Browns Might Not Be Super, But They’ll Be Just Fine
There’s about a million different ways you can couch the Browns’ thud of a debut against the Titans.
The poet will point to perpetual darkness, and how the universe always finds a different way to lure a fan of this team down the road of hope, only to blindside them, rob them of their keys and wallet and leave them stranded in the football desert.
The lazy man, who desires to only think and speak in platitudes, will point to the idea that this team had a lot of “hype” coming in and that their star players also did things like interviews, commercials and public appearances—and we all know that players can’t enjoy themselves off the field and still be successful on it.
The football man will make a point about culture, and how one win somehow solidifies the fact that one team has handled their business in a more appropriate way than the other.
But a pragmatist might look at Sunday’s 43-13 loss and think that many of the weaknesses exhibited by the Browns against Tennessee were things that were a concern heading into the regular season, anyway. The offensive line is a weak spot, and their replacement level left tackle, Greg Robinson, was ejected from the game for kicking an opponent in the head. They committed penalties at an exhaustive pace, which is sometimes the mark of a team with a new, first-time head coach and a younger roster. They were forced into a horrendous pass-run ratio, which made covering this talented group of wideouts much easier—especially considering the fact that Tennessee has a tremendous secondary.
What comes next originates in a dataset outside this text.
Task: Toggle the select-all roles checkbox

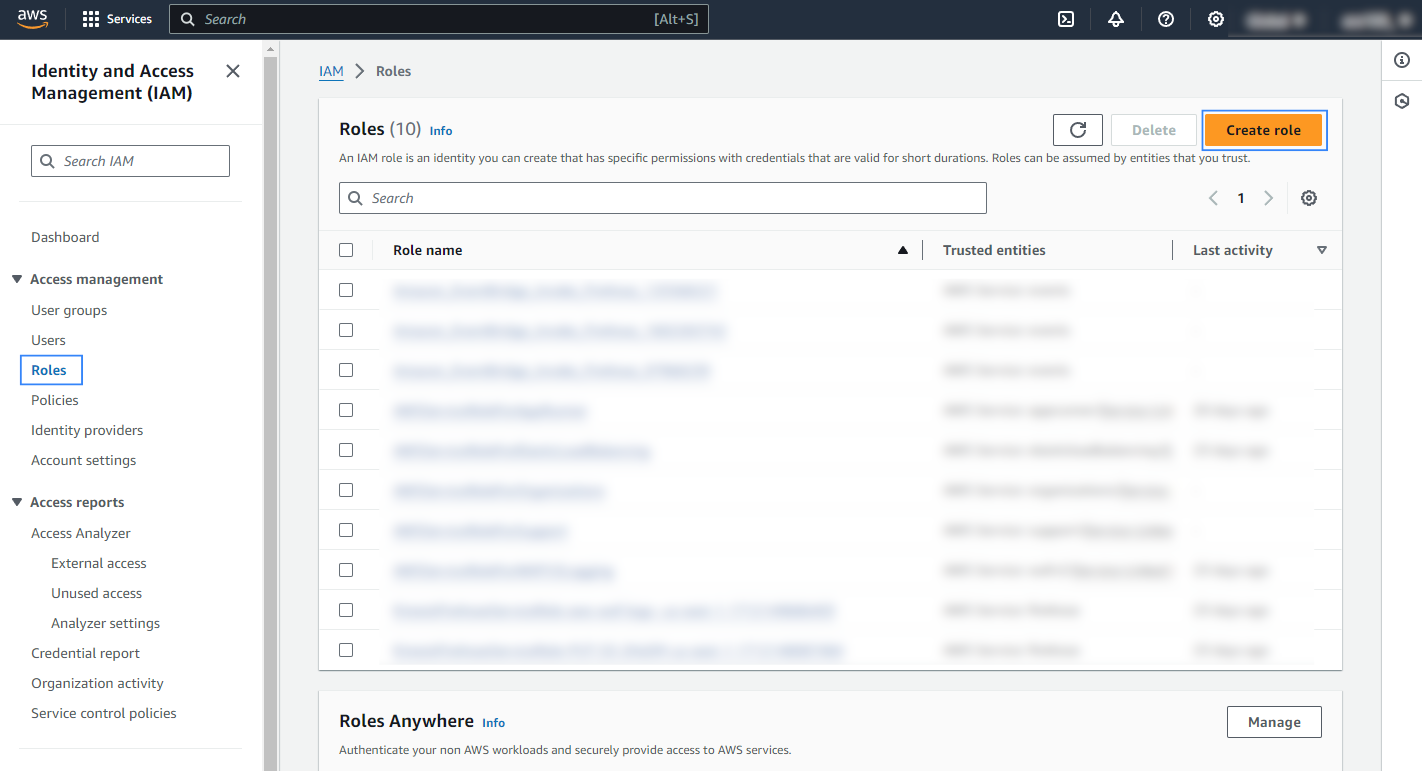Action: 346,250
The Browns were never going to immediately be the sort of curse-busting super team we willed them to be this offseason—not right away, anyway. If you break apart our collective bullishness on this team into parts, the equation would look something like Strong Finish to 2018 + Maturation of Baker Mayfield + Addition of Odell Beckham, Sheldon Richardson and Olivier Vernon = Super Bowl. Let’s dive into that a little bit, though.
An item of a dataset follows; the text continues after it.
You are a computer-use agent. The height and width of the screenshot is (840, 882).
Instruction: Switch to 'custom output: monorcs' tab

In the final five wins of 2018, Cleveland faced the doomed Bengals twice, a Panthers team playing out the string with the shoulderless Cam Newton at quarterback, a spiraling Broncos team about to change head coaches and the 4–5 Falcons. There was an inevitable lift because the Browns got rid of one of the most internally toxic head coaches in recent memory and finally opened up the playbook. There was a built-in advantage in having Freddie Kitchens, who proved to be a talented play-caller with no track record or tendencies for which defensive coordinators could plan. Some of that advantage is now gone, as Kitchens is still calling plays and the team is running an offense that was utilized in Tampa Bay last year with the Buccaneers.
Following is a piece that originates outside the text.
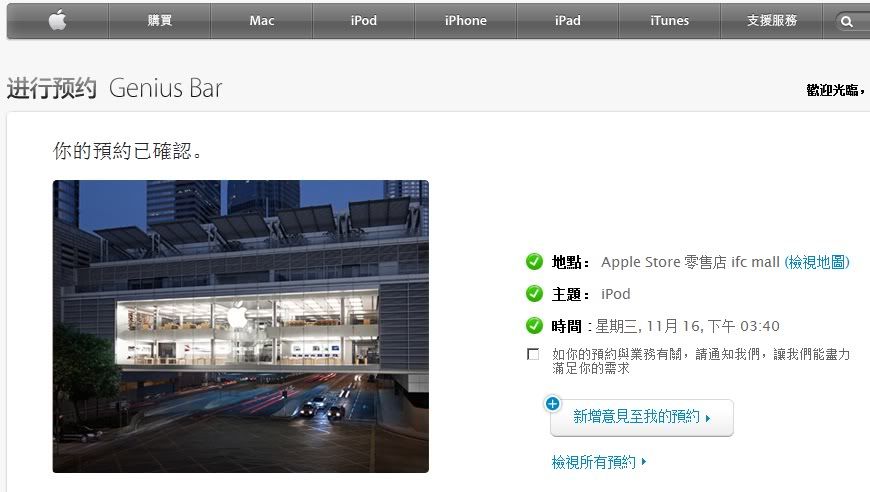Open the 支援服務 support tab
The height and width of the screenshot is (492, 870).
click(x=772, y=21)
Add in the fact that Beckham is still reeling from a hip injury that, by his own admission, leaves him like a car out of alignment, and that Mayfield’s confidence from a year ago avalanched into his comfort in moving about a pocket that was going to inevitably be a little more trafficked. Many of the things that we got deliriously excited about seem a little more measured now.
There’s a high probability that the Browns will be a good football team. But they were never going to be the team that the entire NFL world collectively forced their wildest imaginations on—at least not right away.